By William E. Welsh
Illustration by Peter Connolly
The Greek hoplite was a heavily armored infantryman who fought in a phalanx formation. The typical formation was eight ranks deep, although some city-states fought with much deeper ranks. The hoplite was the most common type of infantry soldier in Ancient Greece from the late 8th century B.C. to the 4th century B.C.
When deployed in a compact phalanx formation, the shield on the left arm of one hoplite protected the right side of the hoplite next to him. A hoplite phalanx advanced into battle at a fast walk. Once in contact with the enemy, they stabbed with their spears from behind the shield wall.

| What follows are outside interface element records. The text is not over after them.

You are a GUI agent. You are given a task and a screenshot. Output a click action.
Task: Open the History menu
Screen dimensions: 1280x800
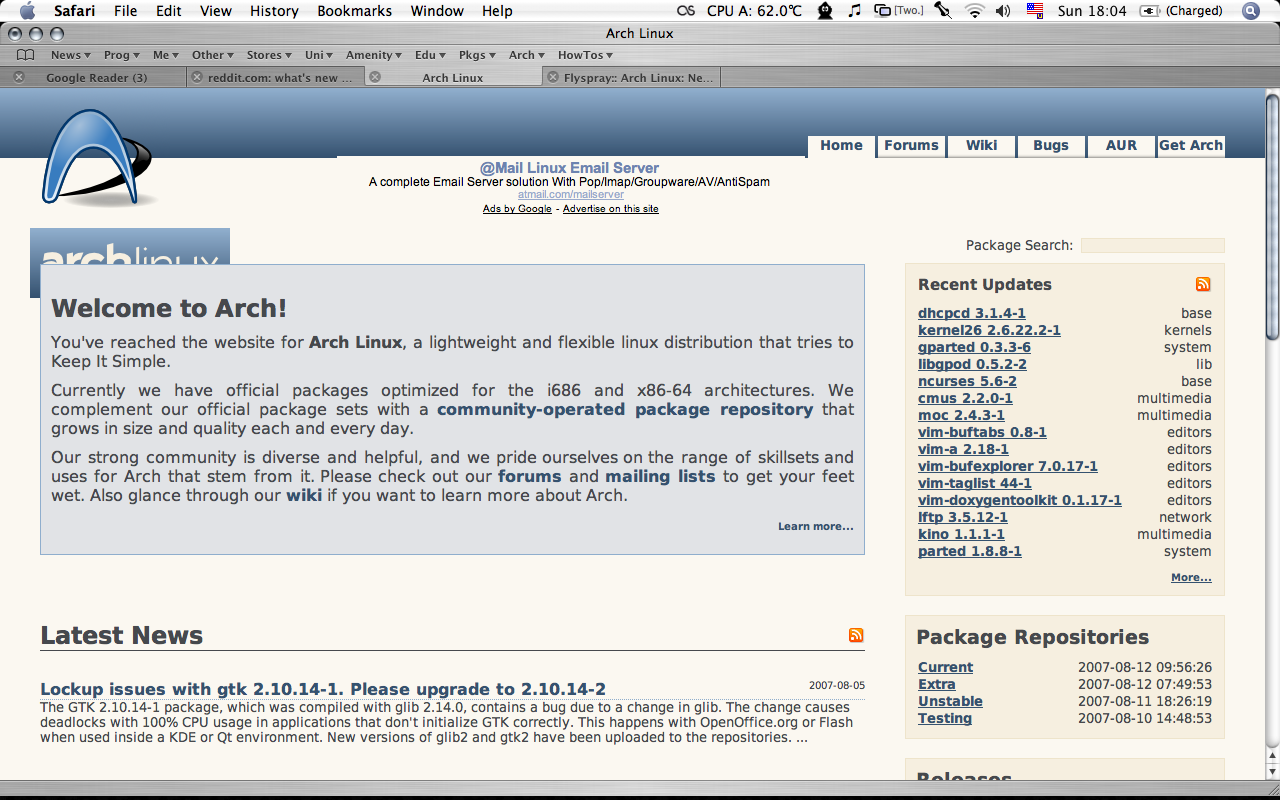tap(274, 11)
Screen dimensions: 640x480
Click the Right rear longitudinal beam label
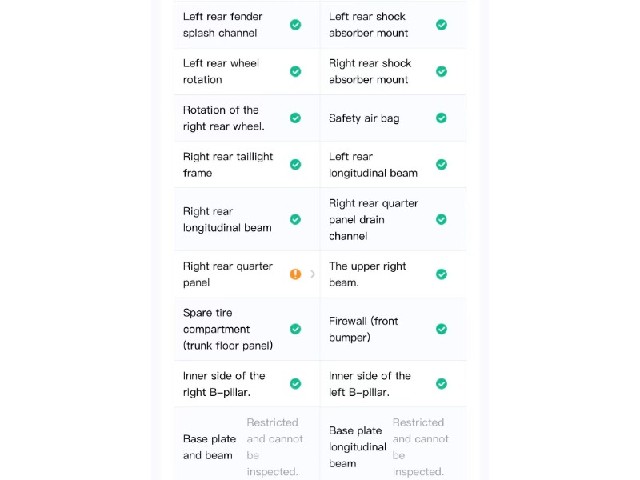coord(227,220)
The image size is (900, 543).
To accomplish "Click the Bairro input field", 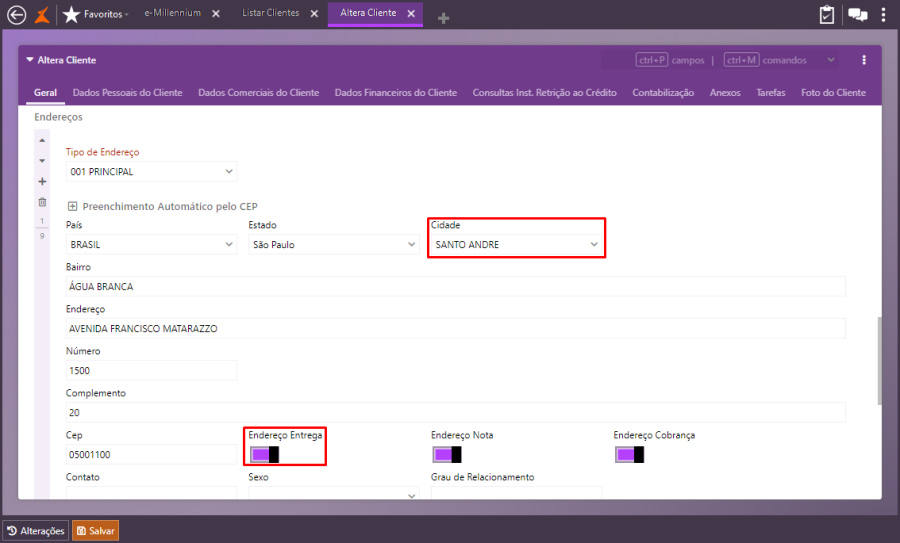I will (x=455, y=286).
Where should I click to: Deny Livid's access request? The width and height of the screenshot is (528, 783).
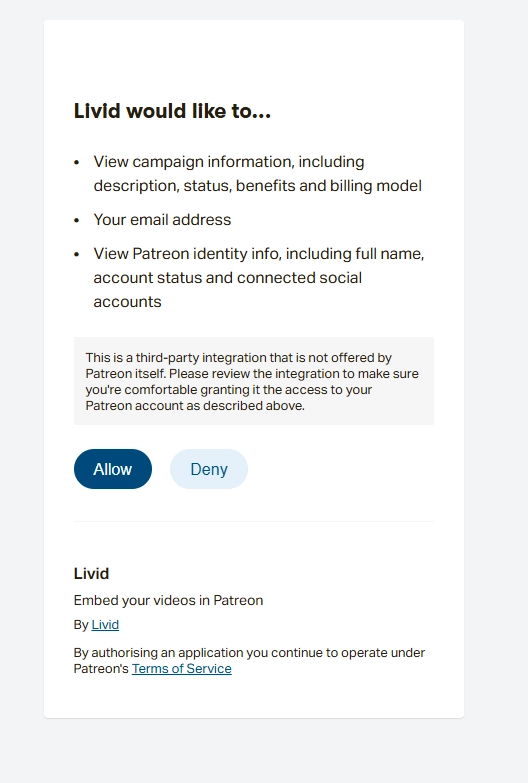pos(209,469)
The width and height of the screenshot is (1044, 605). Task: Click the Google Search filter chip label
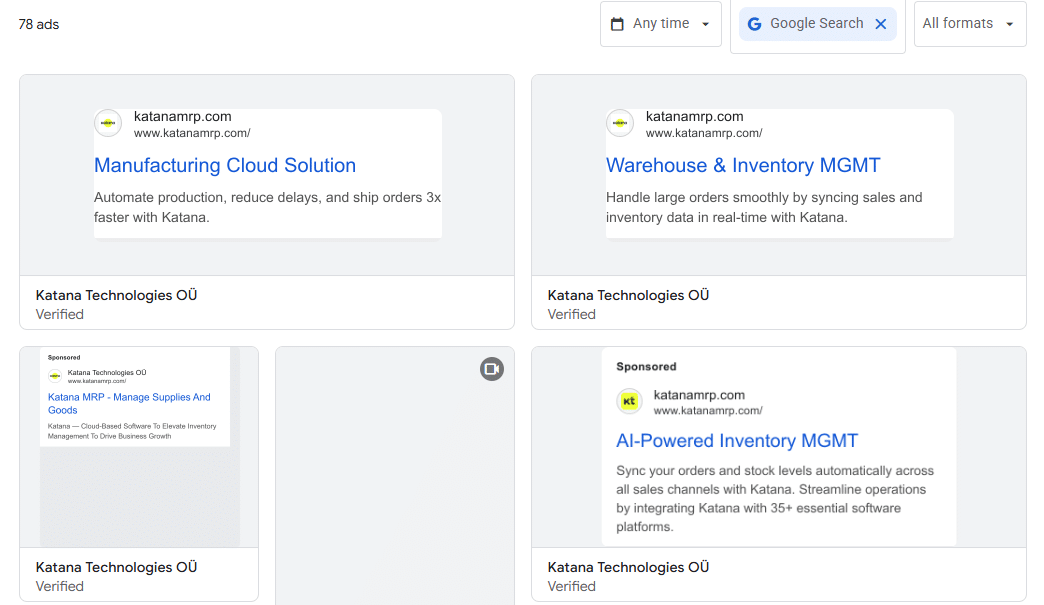[x=816, y=24]
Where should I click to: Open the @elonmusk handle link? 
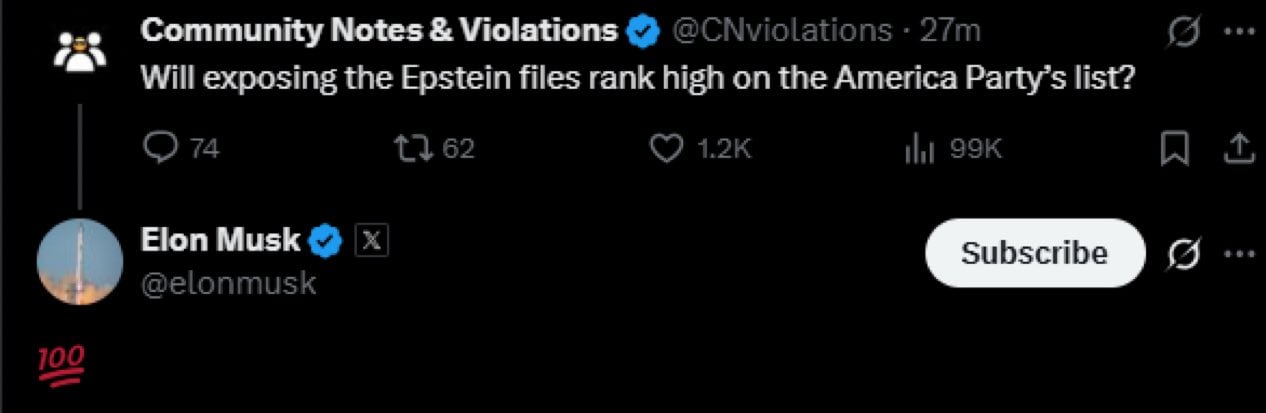pos(229,284)

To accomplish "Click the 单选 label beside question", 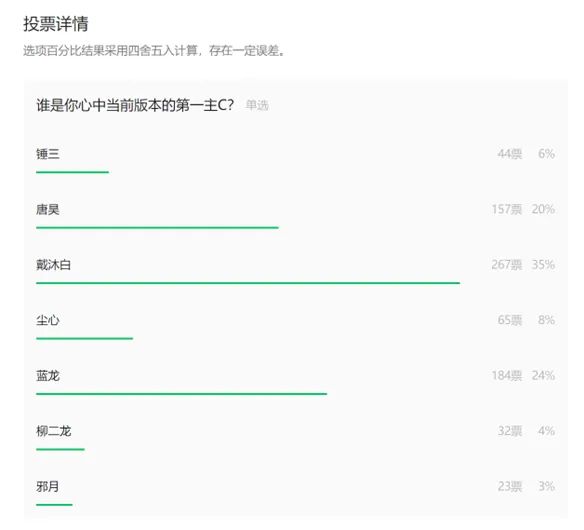I will 257,105.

The density and weight of the hoplite phalanx formation enabled Greek armies to defeat the Persians at Marathon and Plataea during the Greco-Persian Wars during the 5th century B.C. It also allowed the Spartans to hold the pass at Thermopylae long enough to buy valuable time for other city-states to mobilize to meet the Persian threat.
Helmet: A leather-lined bronze helmet protected the head, neck, and face. The helmet was often crested to make the wearer seem taller than he was and appear imposing in battle. The front of the helmet often featured an engraved city-state design.
Shield: The circular shield (hoplon) was 30 inches in diameter and was capable of deflecting spear or sword thrusts in battle. The shield, which often had an engraved design on its front, was made of either wood or stiff leather on the inside and bronze on the outside. The hoplite placed his arm through a central band and gripped the shield with a strap.
Spear: A hoplite’s principal offensive weapon was his eight-foot-long spear (doru). It was made of ash wood and fitted with a leaf-shaped bronze or iron blade. The hoplite used his spear for thrusting, not throwing.
Sword: The 24-inch straight sword (xiphos) was made of iron and worn in a sheath on a belt. Some types of swords (machaira and kopis), though, were curved. Some hoplites also carried daggers (encheiridion).
Armor: Body armor consisted of a breastplate (thorax), which protected the upper body, and greaves (knemides) that protected the shins. The breastplate was made either of bronze or leather, while the greaves were made solely of bronze.